Passons à une autre table. À celle-ci, je remarque un marchand se curant le nez tout en matant les formes volumineuses d'une mercenaire, accoudée à un comptoir. Cette dernière échange avec un soldat qui me paraît haut gradé. Mon attention se stabilise sur eux. C'est étrange mais j'ai toujours pensé que les femmes astres ne se battaient pas. En fait, il n'y a que dans l'armée elfique que l'on en croise et encore...
Cette mercenaire doit donc être pourvue d'un sacré caractère. Espérons qu'elle soit bavarde.
Je me rapproche le plus près possible et écoute :
— Ainsi, dit-elle, la reine d'Arminassë tentera sûrement d'annexer les terres de Lombal. La reine Wendu a coupé tout contact depuis la bataille.
— Honnêtement, contredit le militaire, je ne pense pas qu'elle essaie de continuer l'offensive. Elle a d'autres soucis à régler comme celui du duc Ilvanar.
Le duc Ilvanar ? Ce ne serait pas l'ancien chef d'Arquen, par hasard ?
— C'est vrai qu'il prend de plus en plus de place à la cour, admet la femme en passant une main dans ses longs cheveux noirs, certains le voient déjà roi !
— Roi ? Jamais Luinil n'accepterait de partager ainsi son trône !
— Son trône et son lit, ricane-t-elle.
L'homme soupire et vide sa coupe d'une traite :
— La dimension est en bien triste état, Kaliss. La situation est critique. Et la reine d'Arminassë cherche désespérément une issue.
— Elle trouvera, Jenar, je peux t'en assurer. Et je peux t'assurer qu'elle saura trouver son compte dans l'histoire. Luinil est une incroyable manipulatrice en son genre.

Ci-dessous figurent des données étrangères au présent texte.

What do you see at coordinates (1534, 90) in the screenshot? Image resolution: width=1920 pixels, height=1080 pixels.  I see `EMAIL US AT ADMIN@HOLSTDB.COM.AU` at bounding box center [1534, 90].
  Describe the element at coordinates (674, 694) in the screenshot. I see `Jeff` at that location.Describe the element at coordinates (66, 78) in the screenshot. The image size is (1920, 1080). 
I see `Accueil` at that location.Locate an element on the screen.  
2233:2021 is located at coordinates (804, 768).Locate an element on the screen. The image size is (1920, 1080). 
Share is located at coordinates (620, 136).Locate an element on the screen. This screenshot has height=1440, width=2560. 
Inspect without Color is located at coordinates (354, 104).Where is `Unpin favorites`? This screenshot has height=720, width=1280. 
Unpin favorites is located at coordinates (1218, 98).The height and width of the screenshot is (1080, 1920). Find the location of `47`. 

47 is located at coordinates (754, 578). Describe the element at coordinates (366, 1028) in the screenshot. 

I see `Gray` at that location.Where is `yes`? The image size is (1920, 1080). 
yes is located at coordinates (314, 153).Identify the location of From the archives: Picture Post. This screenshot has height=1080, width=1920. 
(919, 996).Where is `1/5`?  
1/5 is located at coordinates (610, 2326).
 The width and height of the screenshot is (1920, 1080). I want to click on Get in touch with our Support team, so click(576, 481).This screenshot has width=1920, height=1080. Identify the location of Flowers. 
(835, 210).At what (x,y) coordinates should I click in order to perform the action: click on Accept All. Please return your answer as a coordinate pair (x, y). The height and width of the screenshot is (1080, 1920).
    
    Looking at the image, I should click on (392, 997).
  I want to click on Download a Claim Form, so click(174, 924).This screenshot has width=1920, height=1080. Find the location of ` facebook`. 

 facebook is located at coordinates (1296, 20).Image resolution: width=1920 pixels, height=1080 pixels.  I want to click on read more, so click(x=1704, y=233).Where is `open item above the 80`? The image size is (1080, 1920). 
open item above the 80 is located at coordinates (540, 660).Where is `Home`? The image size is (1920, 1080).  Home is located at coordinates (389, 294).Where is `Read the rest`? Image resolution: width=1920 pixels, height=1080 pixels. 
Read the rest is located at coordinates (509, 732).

Tous deux se lèvent et quittent la salle, sans doute pour rejoindre le hall principal.
J'en ai assez appris, je pense et de toute manière, les autres astres ne sont pas en état de divulguer quoique ce soit.
Je me retire donc à la recherche des quartiers nains. Le seul souci, c'est que je ne supporte pas cette race. Tout chez eux me révulse et c'est réciproque. Et cela depuis la nuit des temps.
Gnomes et nains n'ont jamais su faire bon ménage. Il est donc impossible pour moi de pénétrer ouvertement dans leurs appartements. Mais je n'ai pas vraiment le choix.
Je pousse délicatement une lourde porte et tombe dans un débarras. Immédiatement, mes yeux se posent sur un mannequin qui porte fièrement l'uniforme prestigieux de la Ligue Marchande. C'est parfait : il me suffit juste de le dévêtir et d'arborer le costume. La barbe doit aussi m'aller, en plus, elle est noire, comme mes cheveux !
Le seul souci, c'est que le mannequin est très en hauteur et pour l'atteindre, je dois escalader une étagère. Pour l'instant, rien de grave.
Ce qui est plus embêtant, c'est la saloperie d'ours qui dort juste devant ! Un ours ! Mais pourquoi emmener un animal pareil en ces lieux ?! Bien sûr, ce n'est pas un ourson de trois jours. Je suis face à un monstre d'au moins une demi tonne !
Pourvu qu'il ne se réveille pas... Parce que sa chaine ne tiendrait pas longtemps si je compte m'échapper. Sur la pointe des pieds, je m'approche et monte silencieusement les étagères. Le moindre objet que je renverse s'éclate sur le ronfleur poilu. Enfin, je parviens en haut et enfile avec précaution les vêtements en prenant soin de remplir la tunique pourpre d'un drap roulé en boulette. J'ajuste la barbe et enfonce le tricorne pour cacher mes longues oreilles. Ouf ! Il ne me reste plus qu'à descendre et partir comme j'étais venu. Bye, bye la grosse peluche !
J'aurais mieux fait de rester à ma place : la lourde étagère commence à basculer dangereusement avec moi à son sommet. Elle va s'écraser sur la bête ! Non, reviens ! Meeeeeerde !
J'atterris exactement sur le crâne de l'ours qui se réveille en furie, sorti un peu trop brutalement de ses rêves.
Je recule comme je peux sur les reins alors que le monstre s'ébroue de planches. Ses yeux haineux se posent sur moi et sa langue passe sur de larges crocs. Il s'avance lentement vers moi, ses grosses pattes griffant les dalles d'un son désagréable. Un seul coup et je suis défiguré à vie. Enfin, si je survis à de telles griffes !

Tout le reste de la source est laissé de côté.